━━━━━ DATA SHOWN

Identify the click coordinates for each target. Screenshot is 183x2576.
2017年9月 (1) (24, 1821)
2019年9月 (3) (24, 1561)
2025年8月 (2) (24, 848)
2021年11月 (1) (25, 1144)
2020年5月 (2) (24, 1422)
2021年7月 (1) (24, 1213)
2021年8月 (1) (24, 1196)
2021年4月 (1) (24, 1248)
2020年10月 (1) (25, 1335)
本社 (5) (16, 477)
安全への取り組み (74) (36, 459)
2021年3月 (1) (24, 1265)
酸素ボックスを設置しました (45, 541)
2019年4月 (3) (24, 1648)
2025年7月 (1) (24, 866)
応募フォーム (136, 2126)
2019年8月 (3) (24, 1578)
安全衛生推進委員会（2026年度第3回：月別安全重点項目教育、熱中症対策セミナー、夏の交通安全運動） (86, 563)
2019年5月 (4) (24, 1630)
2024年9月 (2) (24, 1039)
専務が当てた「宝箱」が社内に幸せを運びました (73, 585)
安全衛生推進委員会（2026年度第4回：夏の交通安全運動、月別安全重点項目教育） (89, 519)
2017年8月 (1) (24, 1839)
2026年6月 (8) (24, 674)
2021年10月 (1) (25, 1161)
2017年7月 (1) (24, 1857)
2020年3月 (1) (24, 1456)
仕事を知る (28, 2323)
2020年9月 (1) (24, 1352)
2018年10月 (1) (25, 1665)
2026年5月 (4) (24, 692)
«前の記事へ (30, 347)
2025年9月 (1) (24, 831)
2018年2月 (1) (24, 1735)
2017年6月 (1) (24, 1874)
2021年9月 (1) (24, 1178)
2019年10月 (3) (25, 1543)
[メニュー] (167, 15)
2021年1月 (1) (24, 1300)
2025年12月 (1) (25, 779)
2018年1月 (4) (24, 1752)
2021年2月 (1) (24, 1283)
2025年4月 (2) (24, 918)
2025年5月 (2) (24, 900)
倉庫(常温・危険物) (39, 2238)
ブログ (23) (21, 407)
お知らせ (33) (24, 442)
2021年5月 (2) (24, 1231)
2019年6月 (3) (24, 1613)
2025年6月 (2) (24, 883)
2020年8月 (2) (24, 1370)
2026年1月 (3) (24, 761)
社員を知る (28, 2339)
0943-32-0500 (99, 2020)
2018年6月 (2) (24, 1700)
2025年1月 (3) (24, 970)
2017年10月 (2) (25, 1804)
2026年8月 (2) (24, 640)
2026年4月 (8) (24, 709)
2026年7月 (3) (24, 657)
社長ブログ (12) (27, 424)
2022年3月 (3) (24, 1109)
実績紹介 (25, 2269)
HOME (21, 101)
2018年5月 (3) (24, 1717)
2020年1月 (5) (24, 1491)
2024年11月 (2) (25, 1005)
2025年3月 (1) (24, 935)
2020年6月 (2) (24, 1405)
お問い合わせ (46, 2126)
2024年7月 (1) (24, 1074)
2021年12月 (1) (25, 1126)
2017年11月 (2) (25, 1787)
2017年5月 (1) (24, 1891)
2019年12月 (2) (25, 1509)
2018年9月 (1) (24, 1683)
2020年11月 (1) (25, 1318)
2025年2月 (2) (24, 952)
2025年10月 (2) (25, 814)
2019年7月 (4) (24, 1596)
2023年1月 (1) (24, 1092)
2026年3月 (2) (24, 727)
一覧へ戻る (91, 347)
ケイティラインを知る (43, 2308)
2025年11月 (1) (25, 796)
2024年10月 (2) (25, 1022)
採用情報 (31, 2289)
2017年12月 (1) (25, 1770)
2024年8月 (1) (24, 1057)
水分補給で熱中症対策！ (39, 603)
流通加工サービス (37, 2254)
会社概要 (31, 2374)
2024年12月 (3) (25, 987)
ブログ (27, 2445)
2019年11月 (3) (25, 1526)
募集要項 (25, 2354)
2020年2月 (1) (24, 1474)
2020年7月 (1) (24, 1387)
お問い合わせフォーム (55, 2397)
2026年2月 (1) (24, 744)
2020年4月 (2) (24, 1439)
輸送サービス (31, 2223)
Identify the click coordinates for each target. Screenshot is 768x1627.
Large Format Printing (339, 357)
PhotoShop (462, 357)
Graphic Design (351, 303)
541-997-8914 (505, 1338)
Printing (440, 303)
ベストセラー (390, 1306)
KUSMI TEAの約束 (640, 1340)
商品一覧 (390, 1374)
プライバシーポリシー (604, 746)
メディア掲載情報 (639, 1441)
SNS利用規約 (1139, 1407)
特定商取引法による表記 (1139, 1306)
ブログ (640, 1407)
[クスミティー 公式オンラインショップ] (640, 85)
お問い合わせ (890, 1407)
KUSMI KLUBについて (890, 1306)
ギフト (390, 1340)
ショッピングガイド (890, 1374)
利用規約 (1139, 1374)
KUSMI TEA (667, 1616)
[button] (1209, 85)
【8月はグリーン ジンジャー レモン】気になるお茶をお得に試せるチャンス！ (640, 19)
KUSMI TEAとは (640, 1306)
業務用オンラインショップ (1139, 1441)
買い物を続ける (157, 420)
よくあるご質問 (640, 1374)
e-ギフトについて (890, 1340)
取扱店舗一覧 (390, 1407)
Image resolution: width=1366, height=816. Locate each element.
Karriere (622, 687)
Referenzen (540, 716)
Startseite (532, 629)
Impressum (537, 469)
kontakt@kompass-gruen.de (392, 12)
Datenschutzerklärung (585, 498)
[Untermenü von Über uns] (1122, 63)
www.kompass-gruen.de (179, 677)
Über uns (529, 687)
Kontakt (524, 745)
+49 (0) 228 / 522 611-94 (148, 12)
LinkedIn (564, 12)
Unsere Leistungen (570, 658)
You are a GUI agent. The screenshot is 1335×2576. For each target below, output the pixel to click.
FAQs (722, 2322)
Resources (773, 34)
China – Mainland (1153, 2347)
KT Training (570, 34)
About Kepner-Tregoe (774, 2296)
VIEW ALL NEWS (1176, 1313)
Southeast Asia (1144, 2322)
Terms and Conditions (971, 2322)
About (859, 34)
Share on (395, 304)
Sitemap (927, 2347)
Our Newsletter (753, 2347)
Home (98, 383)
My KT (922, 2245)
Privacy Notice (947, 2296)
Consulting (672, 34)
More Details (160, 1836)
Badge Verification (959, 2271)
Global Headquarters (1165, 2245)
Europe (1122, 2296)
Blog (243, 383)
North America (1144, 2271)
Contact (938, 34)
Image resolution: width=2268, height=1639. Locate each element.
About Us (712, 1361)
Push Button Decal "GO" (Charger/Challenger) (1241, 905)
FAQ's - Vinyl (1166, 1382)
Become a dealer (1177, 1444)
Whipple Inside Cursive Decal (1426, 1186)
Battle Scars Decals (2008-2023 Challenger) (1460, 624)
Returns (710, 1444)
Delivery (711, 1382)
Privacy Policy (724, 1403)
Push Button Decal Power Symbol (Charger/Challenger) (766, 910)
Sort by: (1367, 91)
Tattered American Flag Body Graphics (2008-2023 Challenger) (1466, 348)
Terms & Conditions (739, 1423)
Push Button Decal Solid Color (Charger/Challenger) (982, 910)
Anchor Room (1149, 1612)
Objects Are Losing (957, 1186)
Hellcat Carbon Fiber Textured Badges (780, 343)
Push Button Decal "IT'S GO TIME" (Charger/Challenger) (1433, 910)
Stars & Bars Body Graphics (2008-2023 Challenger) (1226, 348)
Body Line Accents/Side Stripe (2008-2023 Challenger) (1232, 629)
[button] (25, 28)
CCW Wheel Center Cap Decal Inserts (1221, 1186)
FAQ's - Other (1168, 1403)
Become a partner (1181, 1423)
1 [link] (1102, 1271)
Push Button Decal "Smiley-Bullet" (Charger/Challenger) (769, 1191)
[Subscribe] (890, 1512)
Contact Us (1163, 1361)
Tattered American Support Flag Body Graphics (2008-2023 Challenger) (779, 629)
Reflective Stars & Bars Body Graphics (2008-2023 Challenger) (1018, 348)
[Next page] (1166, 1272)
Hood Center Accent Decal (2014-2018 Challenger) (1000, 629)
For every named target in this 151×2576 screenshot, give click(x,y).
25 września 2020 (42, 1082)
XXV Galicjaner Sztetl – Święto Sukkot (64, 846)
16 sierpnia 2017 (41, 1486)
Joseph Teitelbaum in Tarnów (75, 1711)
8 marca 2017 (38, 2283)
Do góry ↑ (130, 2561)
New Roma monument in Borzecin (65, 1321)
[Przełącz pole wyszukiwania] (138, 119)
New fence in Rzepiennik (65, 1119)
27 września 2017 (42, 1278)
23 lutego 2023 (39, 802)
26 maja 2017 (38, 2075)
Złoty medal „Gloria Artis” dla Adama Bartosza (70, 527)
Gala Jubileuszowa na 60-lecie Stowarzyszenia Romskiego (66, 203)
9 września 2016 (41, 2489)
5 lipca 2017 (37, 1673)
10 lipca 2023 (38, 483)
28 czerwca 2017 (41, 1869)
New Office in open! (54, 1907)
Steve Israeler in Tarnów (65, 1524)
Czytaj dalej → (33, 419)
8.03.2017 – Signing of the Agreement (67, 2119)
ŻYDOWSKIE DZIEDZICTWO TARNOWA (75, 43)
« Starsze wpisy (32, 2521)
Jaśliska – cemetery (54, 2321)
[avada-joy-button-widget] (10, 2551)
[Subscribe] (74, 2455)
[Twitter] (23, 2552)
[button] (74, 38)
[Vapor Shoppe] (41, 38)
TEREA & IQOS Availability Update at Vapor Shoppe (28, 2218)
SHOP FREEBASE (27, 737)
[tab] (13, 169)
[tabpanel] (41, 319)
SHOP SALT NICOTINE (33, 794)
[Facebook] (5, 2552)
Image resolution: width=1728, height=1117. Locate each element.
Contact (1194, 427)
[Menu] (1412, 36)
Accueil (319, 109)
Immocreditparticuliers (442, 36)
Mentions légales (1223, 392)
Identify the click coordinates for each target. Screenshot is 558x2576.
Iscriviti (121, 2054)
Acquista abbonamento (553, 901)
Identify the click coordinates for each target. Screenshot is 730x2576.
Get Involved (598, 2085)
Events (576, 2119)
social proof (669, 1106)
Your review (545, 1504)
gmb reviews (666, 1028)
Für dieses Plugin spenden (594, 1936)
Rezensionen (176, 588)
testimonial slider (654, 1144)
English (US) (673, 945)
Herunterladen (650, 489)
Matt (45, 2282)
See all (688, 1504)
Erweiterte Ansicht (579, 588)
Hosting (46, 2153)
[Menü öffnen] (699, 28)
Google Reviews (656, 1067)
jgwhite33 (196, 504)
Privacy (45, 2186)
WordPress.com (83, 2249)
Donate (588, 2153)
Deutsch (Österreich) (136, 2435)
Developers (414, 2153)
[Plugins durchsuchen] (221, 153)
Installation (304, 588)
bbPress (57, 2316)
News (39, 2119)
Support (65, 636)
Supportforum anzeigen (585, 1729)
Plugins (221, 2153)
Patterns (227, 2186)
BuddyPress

━━━━━━━━━━

#### REQUIREMENT
Every line in the records above with the string "Privacy" in it should be shown.

#### ANSWER BOX
Privacy Notice (947, 2296)
Privacy Policy (724, 1403)
Privacy (45, 2186)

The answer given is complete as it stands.